Creato il 25 ottobre 2008 da Close2me
LA NUIT DES TRAQUEES (1980) di Jean RollinParziale passo falso per Jean Rollin. L’immenso autore visionario, demiurgo di una poetica tanto personale quanto curata, fa dell’astrattismo la parola d’ordine di quest’opera d’ingresso nel nuovo decennio.
Brigitte Lahaie è la musa stordita ed angelica prescelta dal maestro: un corpo che travolge i sensi dello spettatore, accompagnandolo nella vertigine narrativa di chi – senza memoria – intende recuperare con determinazione l’identità smarrita.

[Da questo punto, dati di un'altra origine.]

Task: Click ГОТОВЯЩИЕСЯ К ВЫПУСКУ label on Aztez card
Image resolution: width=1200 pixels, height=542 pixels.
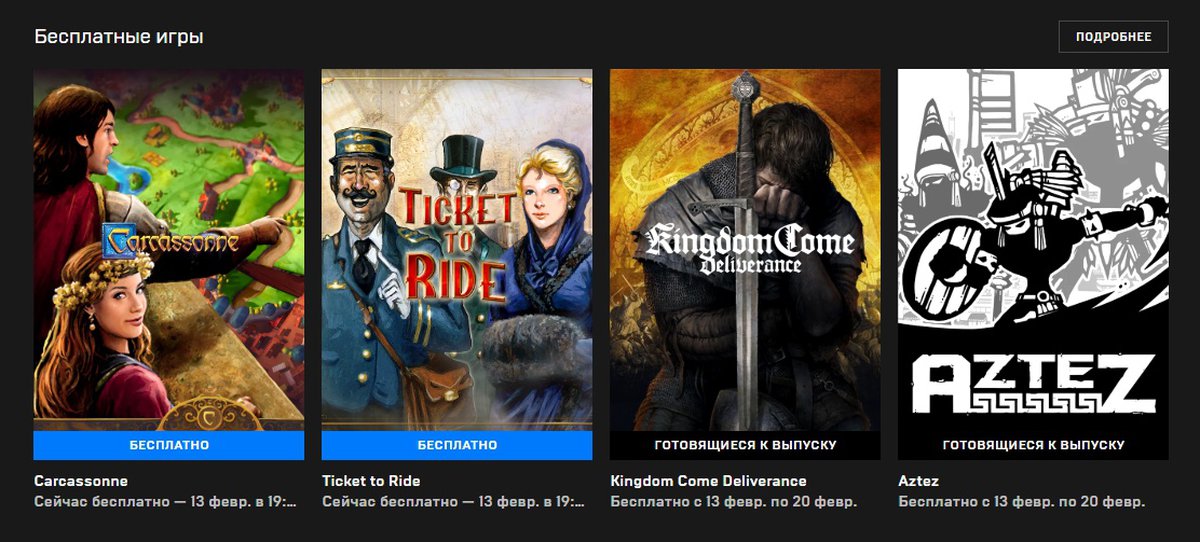Action: (1033, 445)
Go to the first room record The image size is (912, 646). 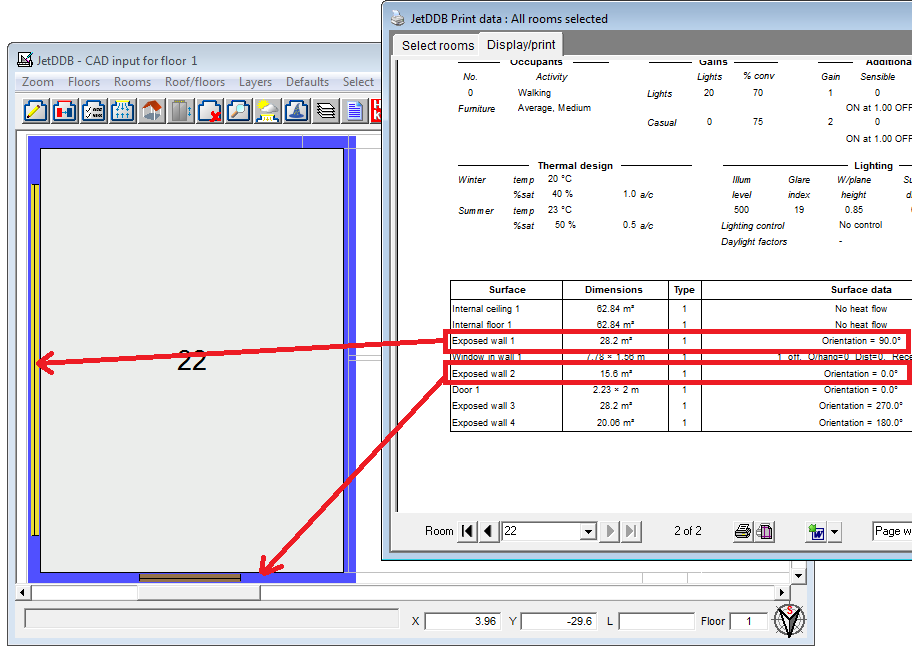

"Un giovane, mentre sta rientrando a Parigi, incrocia con i fari della sua auto una bella e giovane ragazza che sembra aver perduto la memoria. Presala a bordo se ne innamora. Da qui si dipana una storia a tratti surreali e a tratti tendente al misterioso." (Horrorcrime.com)
Un concetto, un’illuminazione, talvolta una semplice immagine (occhi trafitti da lucide forbici) per dare il via libera a divagazioni psicanalitiche improbabili. Legami instabili tra immagini geometricamente perfette e gesti estemporanei, a sottolineare per contrasto l’impossibile armonia dell’esistenza. Rollin è innegabilmente esperto nell’evocare atmosfere, situazioni al limite dell’onirico attraverso una messa in scena meticolosa e tuttavia sperimentale. Ma diluire un’intuizione nel bicchiere (colmo) del lungometraggio può rivelarsi pericoloso. Ecco quindi che il baricentro della poetica cede verso la pretenziosità, alternando in un’ora e mezza scarsa dialoghi insostenibili a minime soluzioni visive: le location metropolitane che avvolgono e minacciano i protagonisti, gli interni di un inquietante anonimato, l’aggressività dadaista dell’obitorio.
Un lavoro minore, forse in parte svogliato, che conferma solo in parte le profonde capacità narrative dell’autore. Con molta probabilità il ristretto budget ha imposto non pochi limiti creativi.
Nonostante tutto l’epilogo impossibile, che unisce in una lenta passeggiata le inconciliabili dimensioni della memoria e della morte, connota una grazia poetica che entra senza riserve – e quasi di prepotenza – nella storia del cinema fantastico.